> Task data:
- - - - - - -

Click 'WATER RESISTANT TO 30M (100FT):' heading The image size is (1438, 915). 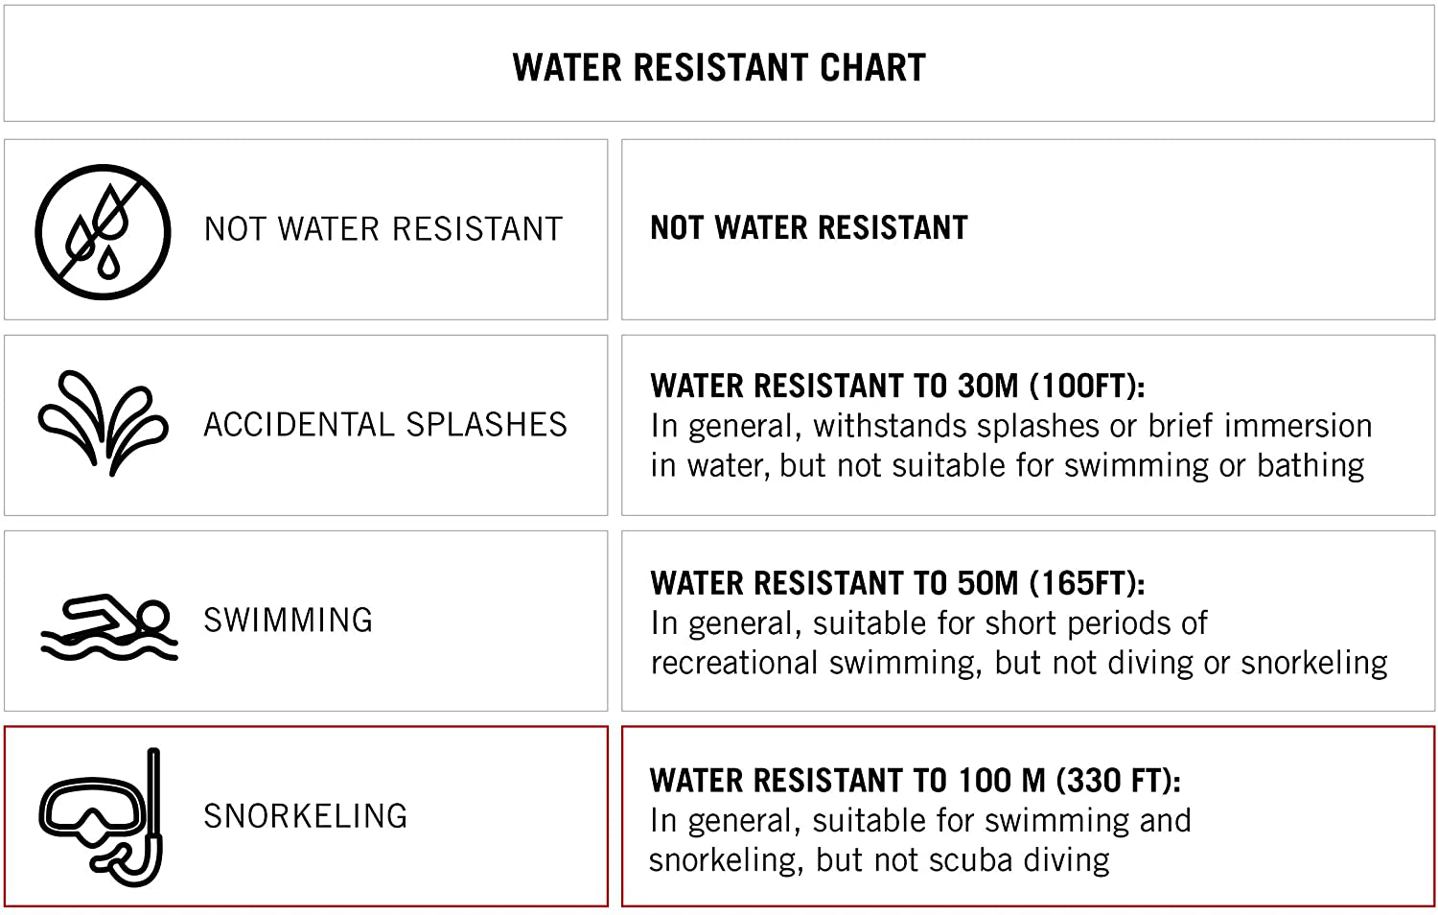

- - - - - - -

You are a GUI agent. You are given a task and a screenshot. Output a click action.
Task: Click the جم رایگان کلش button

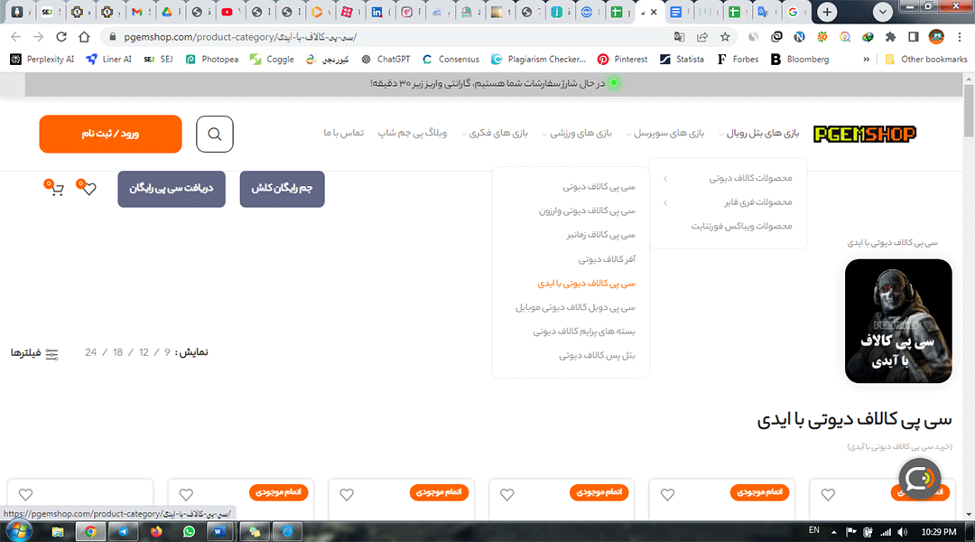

- - - - - - -

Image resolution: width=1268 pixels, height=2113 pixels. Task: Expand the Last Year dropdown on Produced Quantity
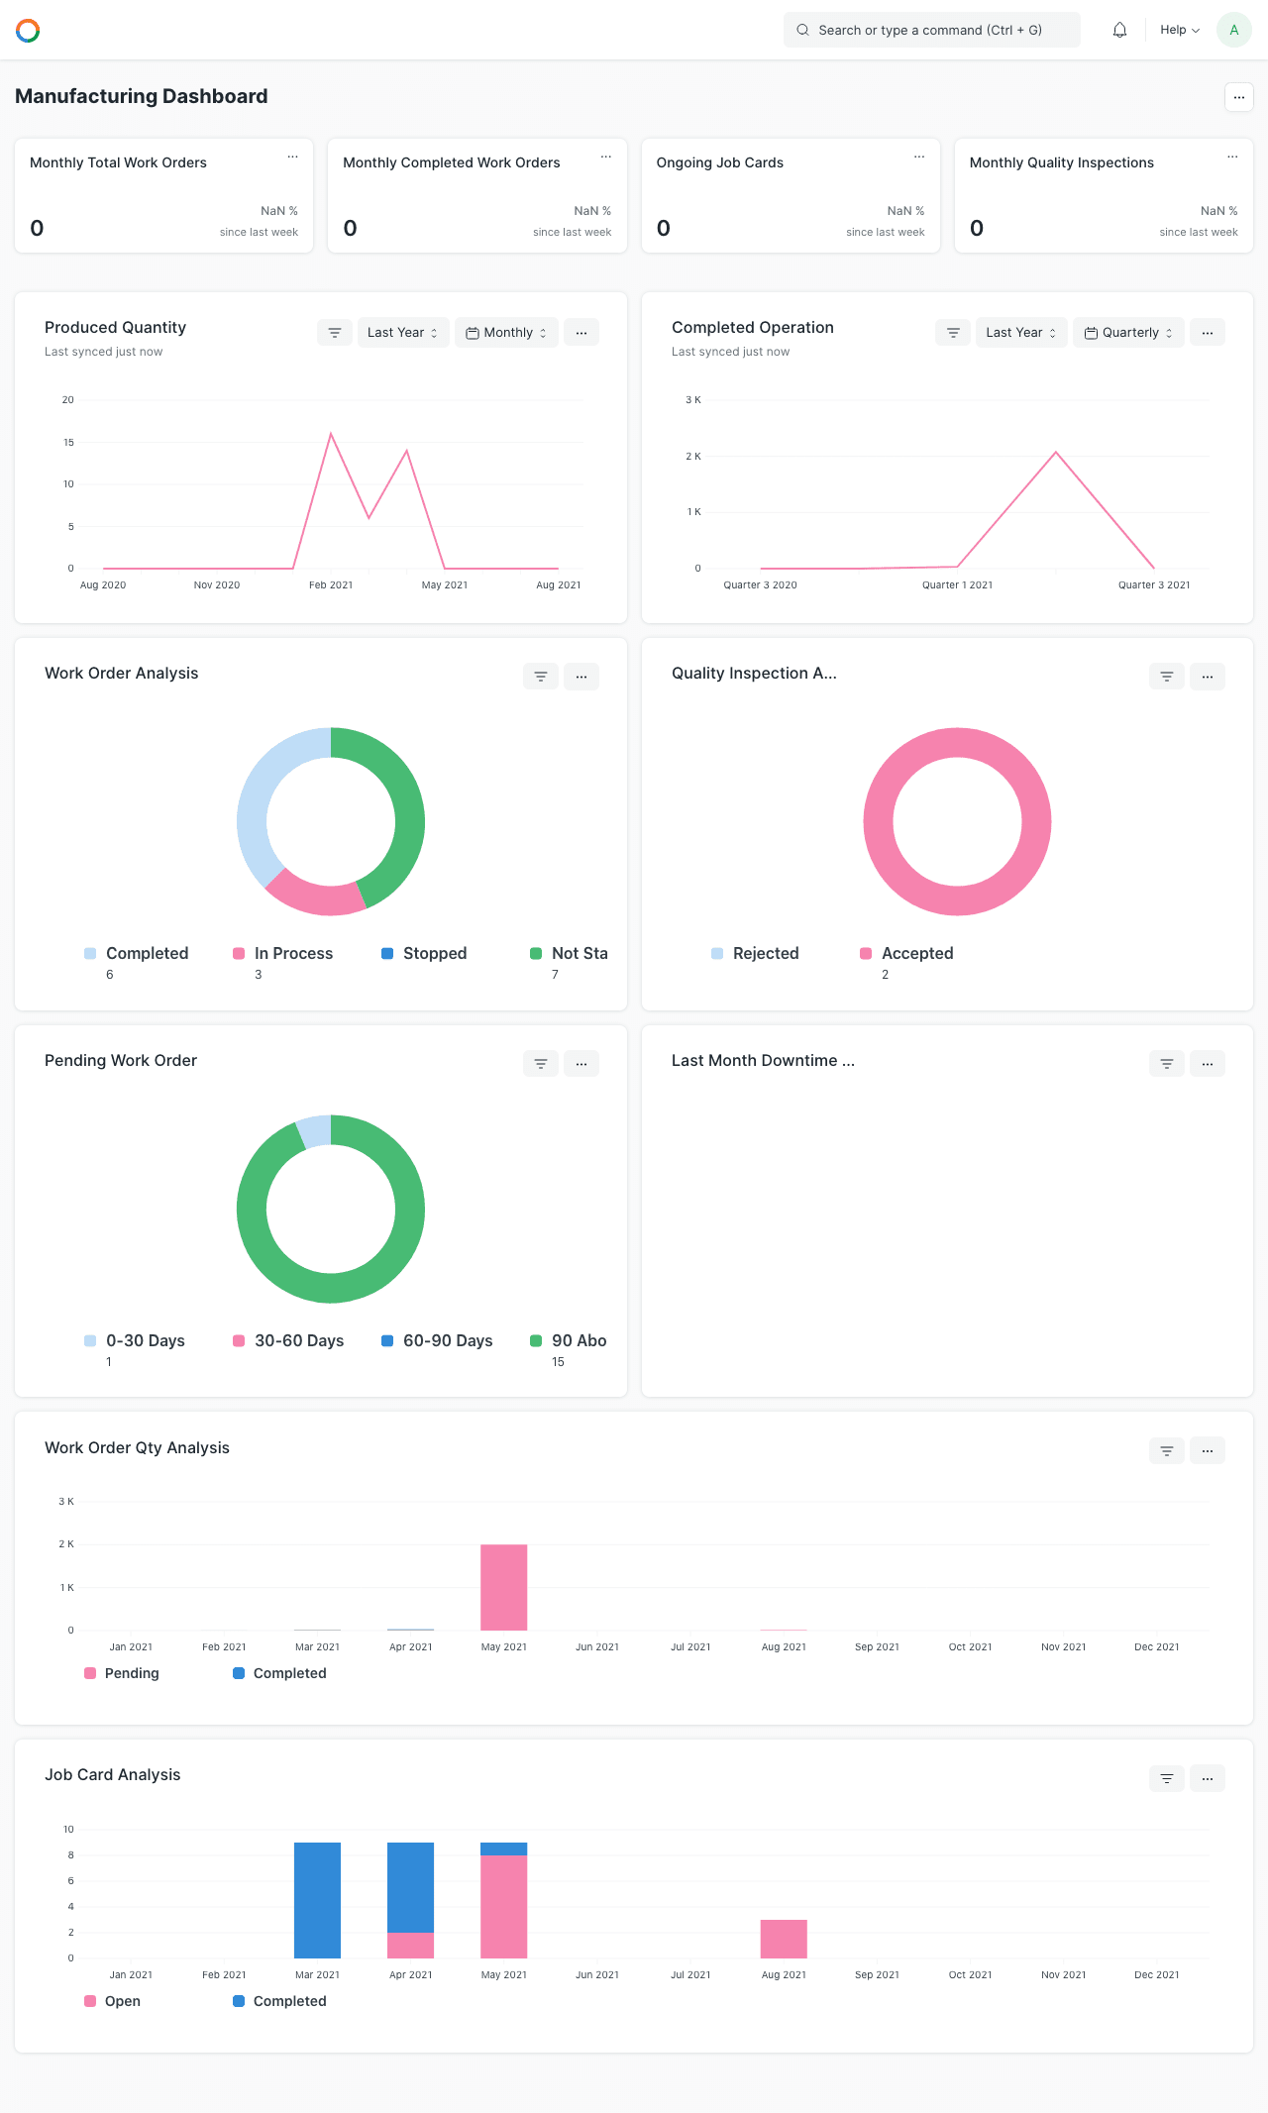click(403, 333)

- - - - - - -

> Exercise goal:
Start with the line above that contains "You are a GUI" and stop after the line that contains "Task: Click the جم رایگان کلش button". Output those lines exactly, and only those.

> Solution to this problem:
You are a GUI agent. You are given a task and a screenshot. Output a click action.
Task: Click the جم رایگان کلش button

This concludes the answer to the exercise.